Over here (Belgium) we have legalized prostitution, but it's very hard for sex workers to open a bank account. There's some legislation that forces banks to offer them a basic bank account (at a steep fee) if they can prove that they've been rejected by N banks. Which is a start, I suppose.
Banks have basically become an extension of law enforcement, tax collectors, anti-terrorist operations, and morality police. Which is ironic, given how many banks brazenly break laws on the regular, how absolutely depraved parties with bankers are, etc. They're hardly paragons of virtue. Yet they get to gatekeep "virtue".
What with all the attention they have to put into cooperating with the authoritarians they also aren't particularly good at their theoretical purpose, which is pooling people's money and investing it productively. We're watching an ongoing capital crisis in the West where we've been out-invested by nominal communists; it is absurd. The banking system has sticky fingers all over that mess. Then they get political protection through financial crisises where they should be taken out by bankruptcy but the powers that be prioritise having reliable people in what is effectively law enforcement rather then putting good capital managers in charge.
So, y'know. Upside is the banks do a great job of shutting down sex workers and political activism. 10/10 mark for reporting what everyone is doing to law enforcement. Downside is that turns out to be a big distraction from all the wealth creation banking can enable.

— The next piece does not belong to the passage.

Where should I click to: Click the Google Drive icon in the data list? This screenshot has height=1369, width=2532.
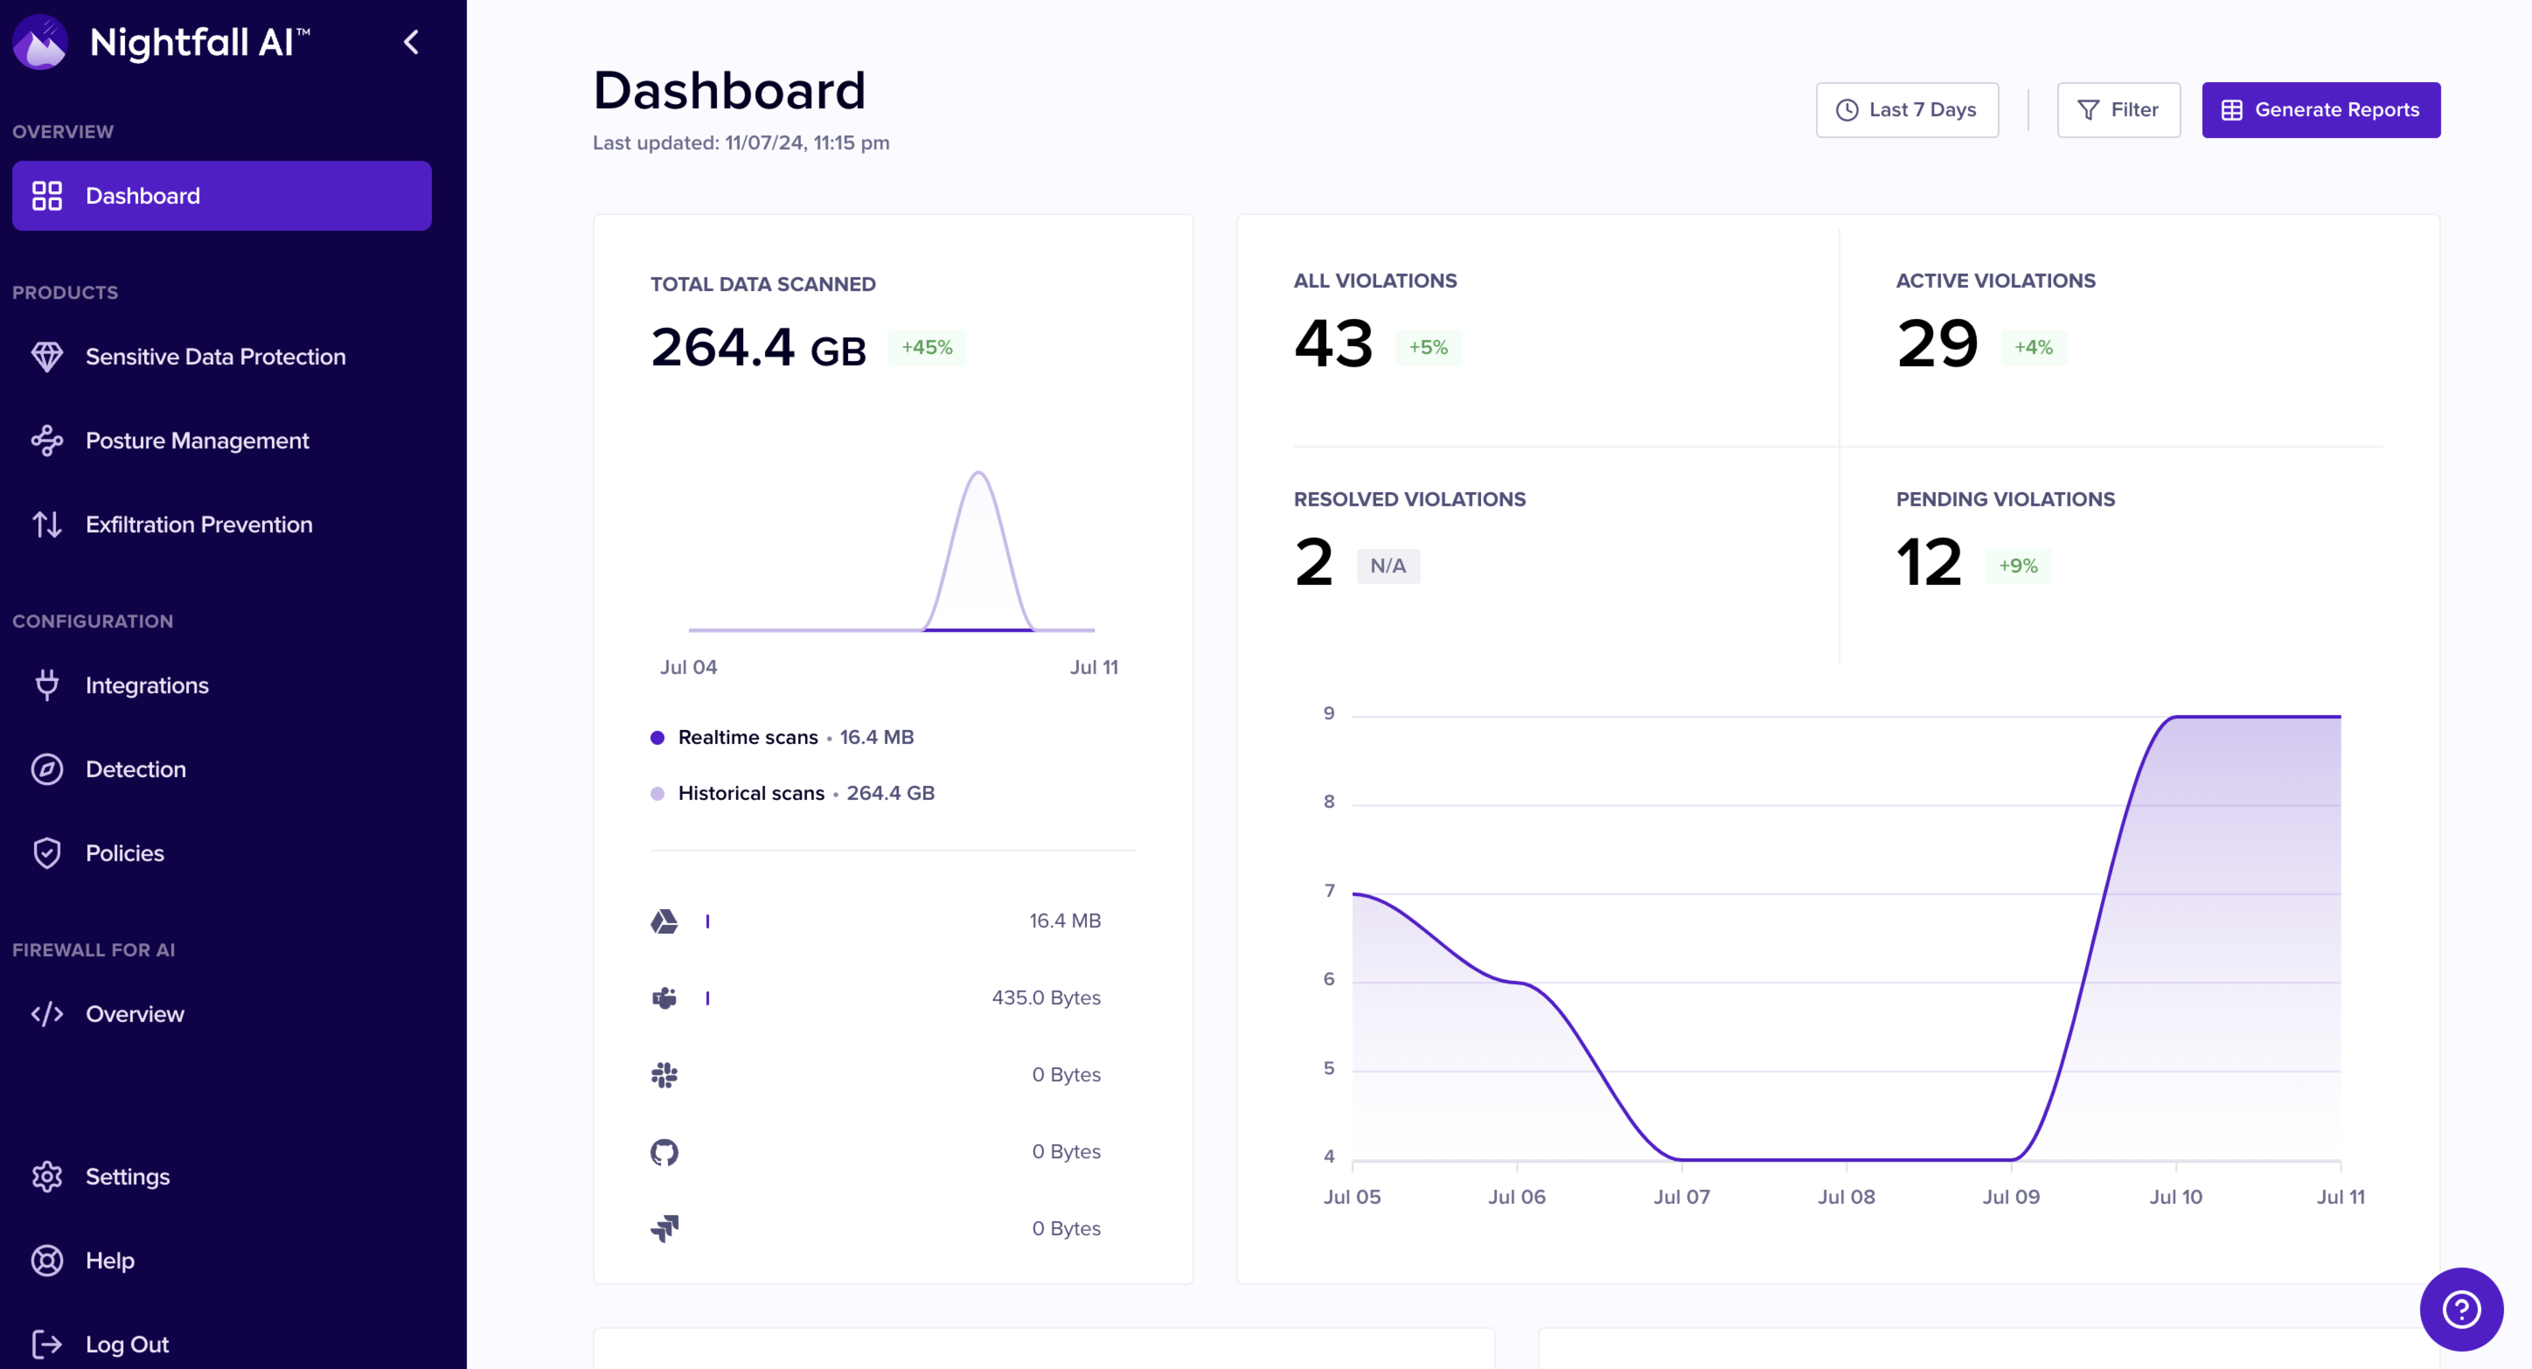pos(664,921)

The main business of banking is actually leveraging the capital of their owners (shareholders) to lend. Deposits are not the main game, and are there for two reasons - firstly that lending produces deposits, so banks may as well be able to hold deposits just for that reason, but also because deposit inflows create the liquidity banks need to lever up their capital. This is the real reason why banks pay interest on deposits - to encourage people to transfer money in and not transfer as much out. Actually just having the deposits sitting there doesn’t do much for the bank, so the bank more wants you to transfer money in to increase your balance and not just hold it.
>deposit inflows create the liquidity banks need to lever up their capital
Aren't these basically the same thing? There's complicated capital structure around how much tier 1 capital banks have to hold, and what deposits have to be backed by, but at the end of the day banks are taking money from depositors and investors, and using it to buy assets. More importantly if you deposit a dollar, that's not sitting around in a vault somewhere, it's used to buy treasuries or whatever. Most people would characterize that as "pool people’s money and invest it".
In this case though I said banking system, not retail banking system and I think the fairest reading given the ambiguity is just to treat it as "pool people's wealth" and shift to talking about the real economy.